Rassegna stampa
Friedkin c’è ancora. Fienga può salvarsi
NOTIZIE AS ROMA FRIEDKIN – Non c’è niente di male a immaginare un futuro limpido, mentre fuori dalla finestra si notano gli effetti di un monsone inaspettato. Guido Fienga si è affacciato e non ha ancora visto Friedkin ma spera che l’aereo del potenziale acquirente (non solo in senso metaforico) atterri presto in Italia per salvarlo da una situazione di caos generalizzato.
La Roma in questo momento è più una speranza che una certezza, almeno da un punto di vista finanziario, perché il presidente Pallotta ha deciso di vendere ma non ha mai accettato di vendere a Friedkin.
Raccontano i soliti sapientini, quelli del fidati-di-me-io-lo-conosco-bene, che i due non si siano simpatici. Ma quando in ballo c’è un business da 710 milioni, poi ridotti a causa del Covid a 585, può mai essere un odore rancido a far saltare tutto? No. Di sicuro Pallotta ha dato la sua versione della vicenda: non gli piacevano le garanzie e le modalità di pagamento, nell’ultimo contatto che ha avuto il mese scorso.
Friedkin invece ha lasciato trapelare una certa irritazione ma non ha voluto rispondere alla critica. Ha fatto in modo che si capisse che il suo progetto industriale, per come era stato concepito, avrebbe allentato le tensioni e probabilmente rilanciato la Roma. Con Zaniolo, con Pellegrini, con i soldi e l’ambizione. Ma questo a Pallotta comprensibilmente interessa poco. Da uomo d’affari, Pallotta vuole trarre il meglio dall’investimento varato 9 anni fa in compagnia di altri miliardari di Boston. E ritiene che la Roma, magari con il conforto della politica che può sbloccare l’iter per lo stadio di Tor di Valle, meriti proposte migliori.

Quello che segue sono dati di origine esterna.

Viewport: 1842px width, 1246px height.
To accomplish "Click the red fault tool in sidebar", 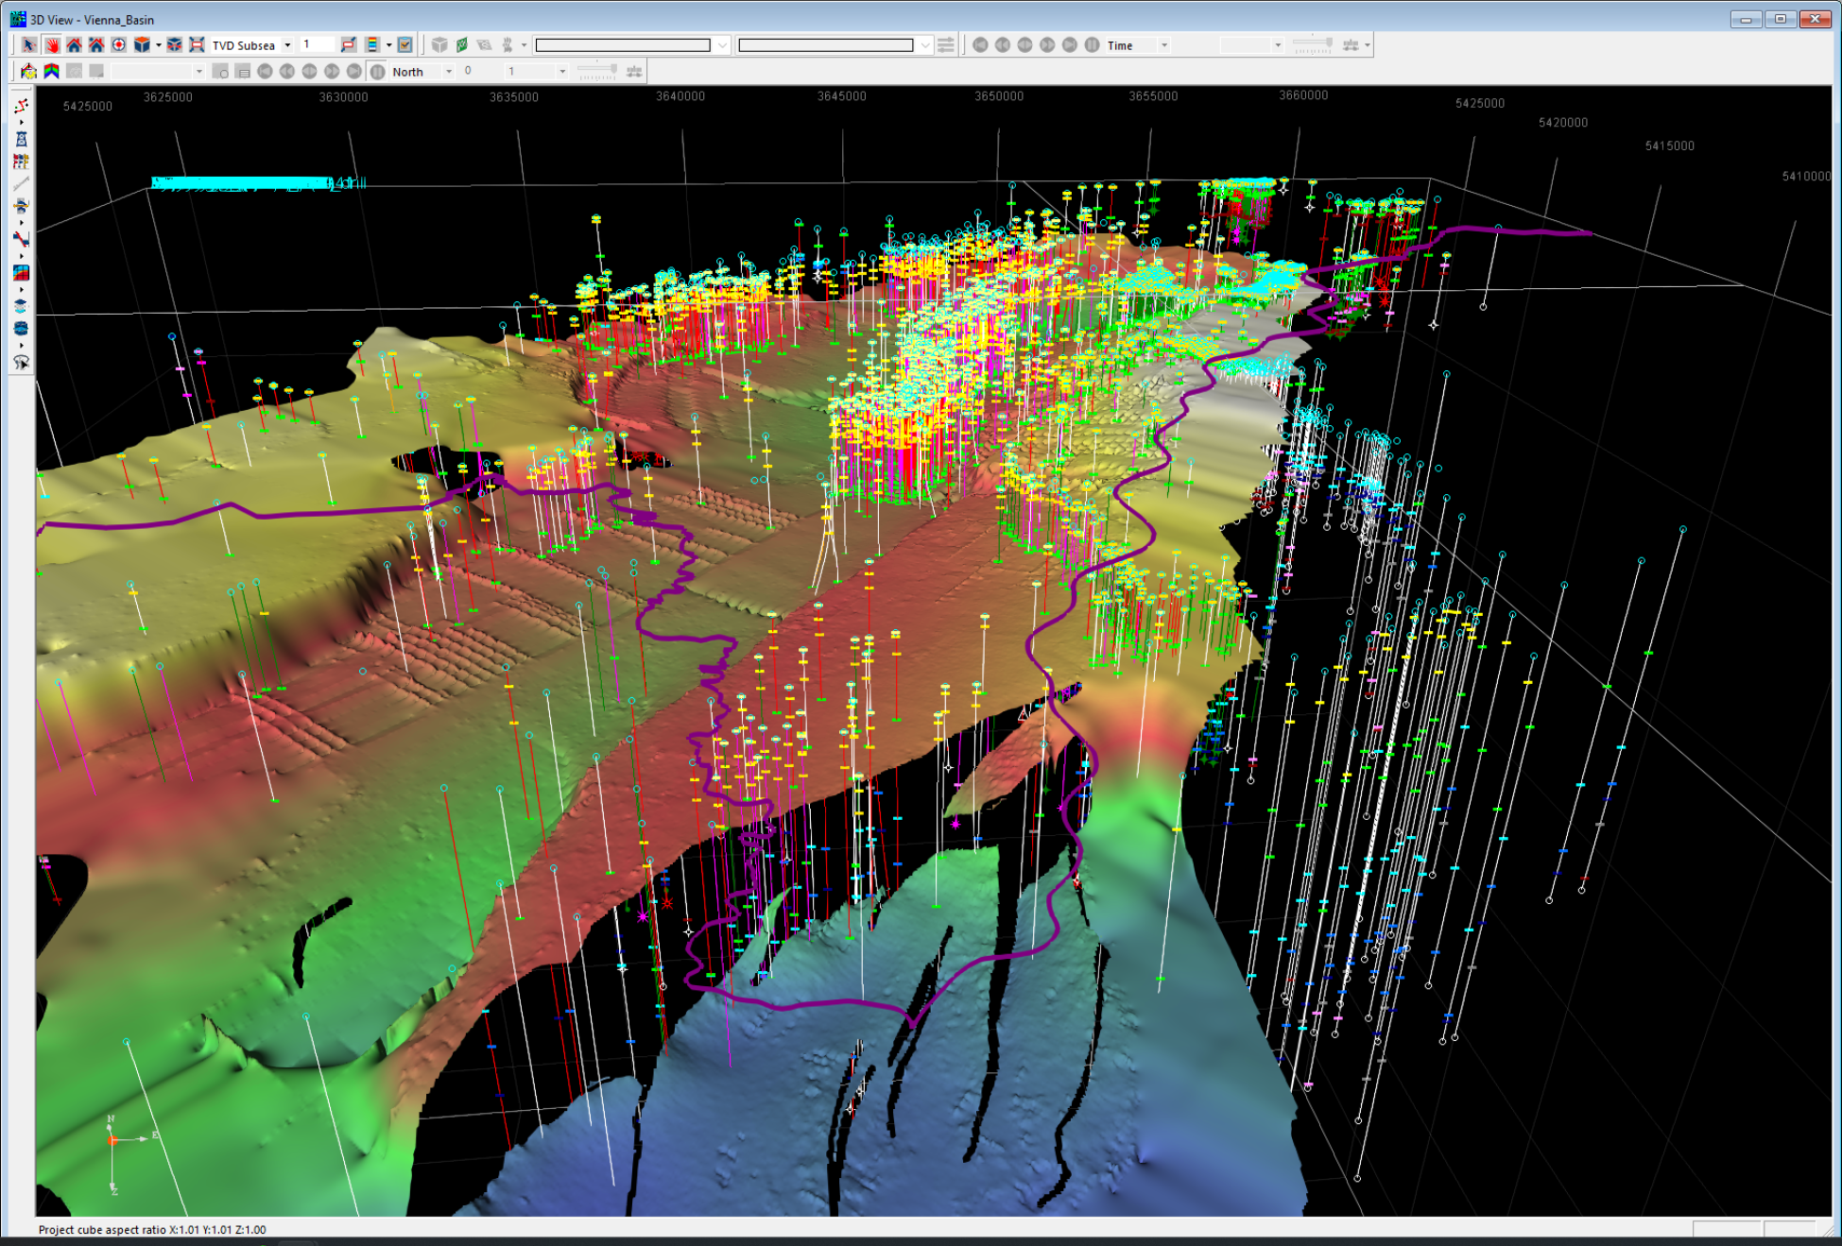I will [x=21, y=239].
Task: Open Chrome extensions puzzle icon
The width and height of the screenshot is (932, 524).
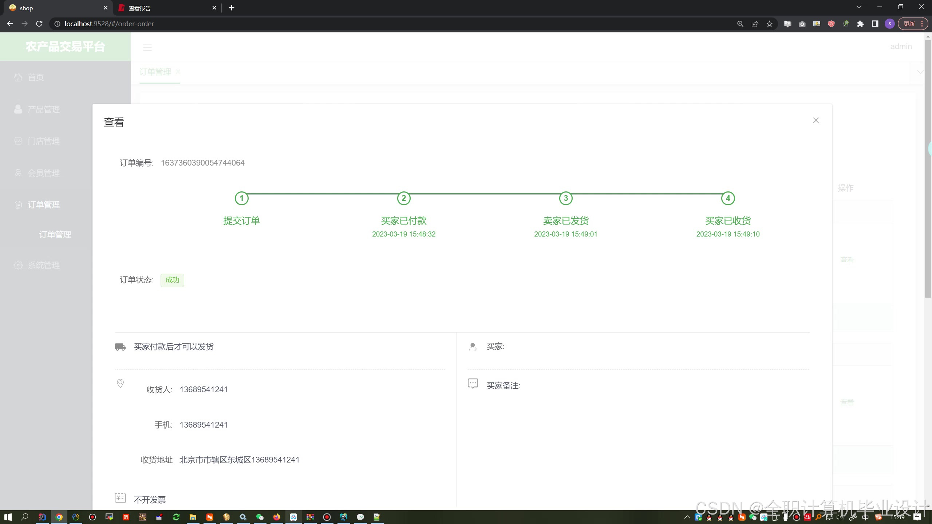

Per il momento però nessun interlocutore ha mostrato interesse concreto per la società. Non ai livelli di una due diligence, per intendersi. Quando Goldman Sachs (ma anche Franco Baldini si sta guardando intorno) ha presentato la brochure contenente il dossier Roma ha ricevuto tante risposte cortesi e niente di più. Per questo Friedkin è ancora l’àncora. Un imprenditore del suo calibro non si spinge fino a Milano, dove è stato avvistato a febbraio nei giorni più caldi della negoziazione, per tornare indietro a mani vuote. E non lascia che un figlio giovane ed entusiasta, Ryan, prenda accordi per un appartamento di lusso a Roma.
Sono tanti quindi gli indicatori che portano a credere in una nuova ripresa delle relazioni diplomatiche. E la stessa (auto)intervista di Pallotta, se letta tra le righe, conferma la volontà del venditore di tenere acceso il rapporto commerciale. E’ una questione tra ricchi americani, dunque. Ma per la Roma è meglio che si esca dalla tempesta del dubbio, altrimenti il monsone tornerà a fare danni.